Sorting algorithm---selection sorting (java version)

Simple selection sort

principle

The principle of selection sort (Selection Sort) is a bit similar to insertion sort, and it is also divided into sorted and unsorted intervals. But the selection sort will find the smallest element from the sorting interval every time and place it at the end of the sorted interval.
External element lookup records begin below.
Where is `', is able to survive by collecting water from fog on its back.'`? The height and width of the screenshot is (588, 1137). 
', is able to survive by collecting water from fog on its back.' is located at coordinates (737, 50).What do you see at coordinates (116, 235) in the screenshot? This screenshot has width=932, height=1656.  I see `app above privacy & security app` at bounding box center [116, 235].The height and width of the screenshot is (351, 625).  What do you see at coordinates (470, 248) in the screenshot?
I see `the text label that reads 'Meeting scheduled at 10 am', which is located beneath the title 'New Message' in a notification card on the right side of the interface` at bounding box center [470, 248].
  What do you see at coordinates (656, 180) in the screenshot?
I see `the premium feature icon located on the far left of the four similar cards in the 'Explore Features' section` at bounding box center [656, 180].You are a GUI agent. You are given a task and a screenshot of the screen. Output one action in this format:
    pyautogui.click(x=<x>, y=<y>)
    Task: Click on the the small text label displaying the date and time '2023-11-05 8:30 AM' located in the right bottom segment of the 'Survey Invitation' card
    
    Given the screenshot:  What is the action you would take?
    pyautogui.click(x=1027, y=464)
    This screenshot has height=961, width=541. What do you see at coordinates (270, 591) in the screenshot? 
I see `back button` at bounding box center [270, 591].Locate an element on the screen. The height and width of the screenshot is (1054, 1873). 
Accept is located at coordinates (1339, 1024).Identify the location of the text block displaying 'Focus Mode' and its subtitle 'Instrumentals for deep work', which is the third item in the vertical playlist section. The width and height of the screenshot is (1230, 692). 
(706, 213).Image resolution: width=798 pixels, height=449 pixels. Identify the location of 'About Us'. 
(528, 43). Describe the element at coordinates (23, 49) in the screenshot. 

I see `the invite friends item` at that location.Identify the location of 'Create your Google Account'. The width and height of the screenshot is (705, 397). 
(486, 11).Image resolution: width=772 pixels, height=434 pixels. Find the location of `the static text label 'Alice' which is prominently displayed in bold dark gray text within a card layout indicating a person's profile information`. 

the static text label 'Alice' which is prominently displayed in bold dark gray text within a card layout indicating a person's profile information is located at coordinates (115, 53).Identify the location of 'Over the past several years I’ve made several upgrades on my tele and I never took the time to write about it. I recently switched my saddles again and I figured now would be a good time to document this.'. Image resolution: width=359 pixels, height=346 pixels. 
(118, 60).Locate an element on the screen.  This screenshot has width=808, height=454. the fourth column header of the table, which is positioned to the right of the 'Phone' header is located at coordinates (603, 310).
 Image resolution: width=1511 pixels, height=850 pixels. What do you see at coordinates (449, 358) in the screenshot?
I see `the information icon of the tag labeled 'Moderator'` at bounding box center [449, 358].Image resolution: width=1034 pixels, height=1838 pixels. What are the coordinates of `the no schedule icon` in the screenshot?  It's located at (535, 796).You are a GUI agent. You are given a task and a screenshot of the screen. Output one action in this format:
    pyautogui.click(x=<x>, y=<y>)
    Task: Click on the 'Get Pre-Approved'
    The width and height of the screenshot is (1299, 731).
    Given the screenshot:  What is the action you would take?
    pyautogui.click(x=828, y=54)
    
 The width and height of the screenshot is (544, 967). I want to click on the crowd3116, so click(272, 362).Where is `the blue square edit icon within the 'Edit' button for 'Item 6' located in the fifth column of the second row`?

The simple selection and sorting execution process is implemented by the code as shown in the figure below

public class SelectSort {
    
    
    public static void main(String[] args) {
    
    
        int arr[] = {
    
    34,1,139,101};
        for (int i = 0; i < arr.length; i++) {
    
    
            int minIndex = i;
            int min = arr[i];
            for (int j = i + 1; j < arr.length; j++) {
    
    
                //找最小值
                if (min > arr[j]) {
    
    
                    //如果最初的min值比后面的值大，说明不是最小值，重置min值，直到找到对应位置最小的min值
                    min = arr[j];
                    minIndex = j;
                }
            }
            //先找到对应位置的最小值，再将找到的最小值与最初的值进行交换
            //将最小值与最初的值进行交换
            if (minIndex != i) {
    
    
                arr[minIndex] = arr[i];
                arr[i] = min;
            }
            System.out.println(Arrays.toString(arr));
        }
    }
}

1: What is the time complexity of the selection sort?

Combined with the analysis of the previous analysis methods, it can be seen that the time complexity of the best case of selection and sorting is O(n^2), the worst case time complexity is: O(n^2), and the time complexity of the average case is: O( n ^2).

2: What is the space complexity of the selection sort?

Through the implementation of the algorithm, we can find that the space complexity of selection sorting is O(1), which is an in-place sorting algorithm.

3: Is selective sorting a stable sorting algorithm?

Selection sorting is not a stable sorting algorithm, because selection sorting always finds the smallest value among the remaining unsorted elements and swaps positions with the first element of the unsorted range, which destroys stability, such as 5, 8. ,5,2,9 such a set of data, if you use the selection sort algorithm to sort, the smallest element 2 is found for the first time, and the position of the first 5 is exchanged, then the order of the first 5 and the middle 5 will change, so It becomes unstable. For this reason, selection sorting is slightly inferior to bubble sorting and insertion sorting in terms of stability.